While I feel for this woman, I do acknowledge that it can sometimes be challenging to put all the puzzle pieces together. Other times we are able to figure things out very quickly. I’d like to share some feedback from Lorraine on the tryptophan-PMS-anxiety blog to illustrate how one small change made a big difference for her and it was a matter of trial and error.

Lorraine shares her great results with this Tryptophan Complete tweak for her insomnia:

Trudy, after listening to your talks about Lidtke Tryptophan I decided to give the Tryptophan Complete a try. I’ve taken one capsule each on the last two nights instead of two of the Tryptophan 500mg caps. Both nights I slept straight through all night and had a hard time waking up in the morning. I’ve struggled with insomnia for many, many years. The 500mg Lidtke Tryptophan supplements were helping but I was still waking up during the night. For me to sleep all night is almost miraculous.

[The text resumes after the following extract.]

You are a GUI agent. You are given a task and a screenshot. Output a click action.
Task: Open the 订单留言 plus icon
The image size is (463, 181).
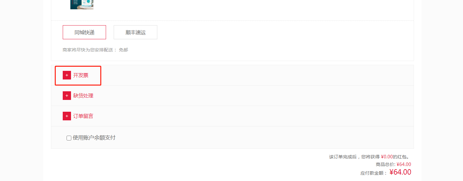[x=67, y=116]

I’ve been also taking Progesterone (low on testing), Magnesium, L-Theanine and Melatonin.

I recently added phosphatidylserine, and Holy Basil because saliva testing showed high cortisol at bedtime and off the charts high in the morning. I’m hoping to start eliminating some of those other supplements now that I’m sleeping so well.

I want to thank you for the Anxiety Summits and your book and updates on Facebook and newsletters. I have learned so much from you!

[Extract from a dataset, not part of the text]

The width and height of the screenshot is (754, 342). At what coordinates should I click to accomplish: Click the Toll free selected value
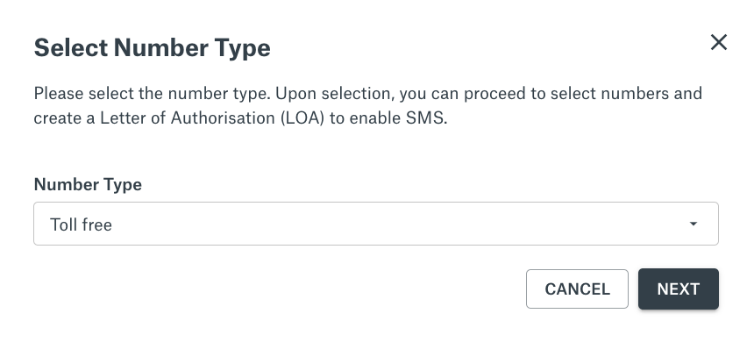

I’ve blogged about which product to use for boosting serotonin: Tryptophan 500mg or Tryptophan Complete (by Lidtke)?. I share this

  • I like to have my clients do a trial of the amino acidsso they can find the ideal dose for their needs and right now I still feel this would still be the best approach to take – using 500mg tryptophan. Once you have figured out you do well with tryptophan-only product and have your dose, then consider reducing it slightly after about 2-3 weeks and adding in additional Tryptophan Complete.
  • The other option is this: if you don’t get the expected results with Tryptophan 500mg, then try the Tryptophan Complete. You may need the other ingredients for it to work well for you.

Lorraine chose to do the latter – switching to Tryptophan Complete – since she didn’t get ideal results with Tryptophan 500mg and it worked for her. I will add that even though she slept straight through all night, I don’t like that she had a hard time waking up in the morning and when that happens, I recommend less tryptophan. It’s very possible that the ideal combination would be 1 x Tryptophan 500mg and 1 x Tryptophan Complete (my first suggestion).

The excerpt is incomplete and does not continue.